Personalisation poses challenges to every pharma player when it comes to commercialising new products, owing to the rapid profusion of different products and the resulting choices healthcare providers will have. 

 

The hundreds of novel cancer drugs available and in the pipeline is an indicator of how complex things could get. “The amount of noise in the space is tremendous. Patients have many treatment options available and more are on the way. More people want to talk to experts about what new discoveries mean for them and their cancer. Physicians are overwhelmed with patient requests and this is making it tough for industry to secure the time and attention for intelligent conversations with experts,” says Lewin.

 

Pharma field teams will need to help healthcare professionals sift a growing body of data, says Lewin. “It is changing the entire way the pharma industry is interacting with their key customers.

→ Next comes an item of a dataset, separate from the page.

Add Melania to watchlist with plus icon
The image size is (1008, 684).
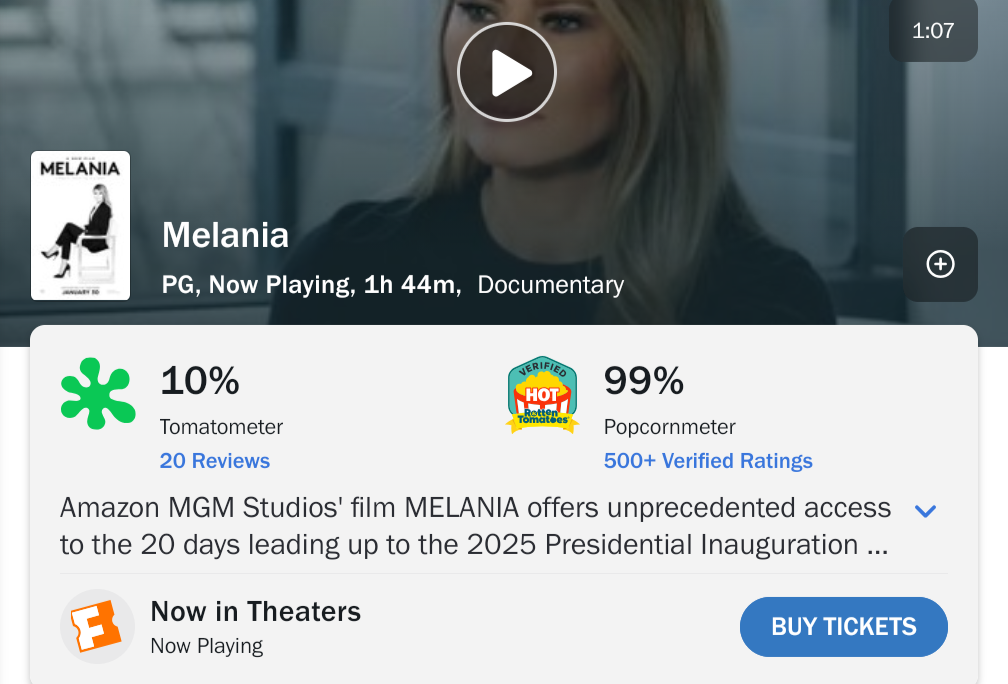(940, 264)
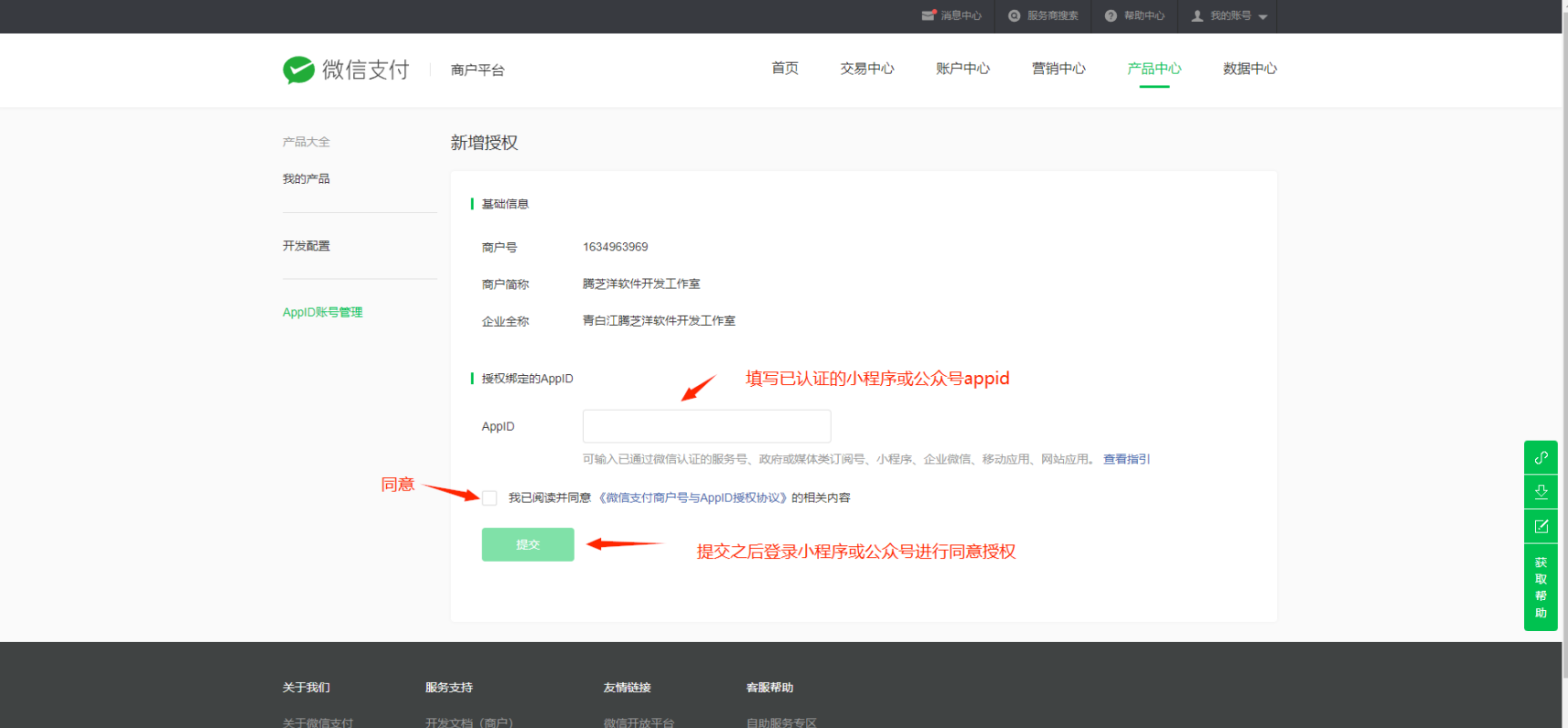Open the 消息中心 envelope icon

click(x=929, y=16)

You can’t just talk to them about the product. You have to work out how it fits into an overall landscape in order to get the treatment to the right patient at the right time in their cancer journey. That requires education and the maintenance of knowledge.”

 

Understanding physicians needs and meeting them is likely to become even more important, says Lewin. “One challenge for pharma is how to make the most of every interaction with healthcare professionals.”

 

This will include helping to educate physicians on when to use different treatments and providing information tailored to where physicians are in their career journey, what experience they have with particular tumour types, and their familiarity with various treatments and their associated data. Further, understanding the ways they interact with others on the treatment team, such as pathologists, nurses, and nurse navigators, and helping them share information with the team in the way that those providers need to be engaged will also be important, adds Lewin.

 

This will also have an impact on the manner in which pharma interacts and communicates with healthcare professionals, such as offering more tailored digital content delivery, adds Lewin. 

 

“We are at the point where we can imagine that each of us gets guidance based on the experience of everyone ‘like us’ that has come before and our choice and experience would guide the next person,” adds Heywood – now that would be individualised medicine.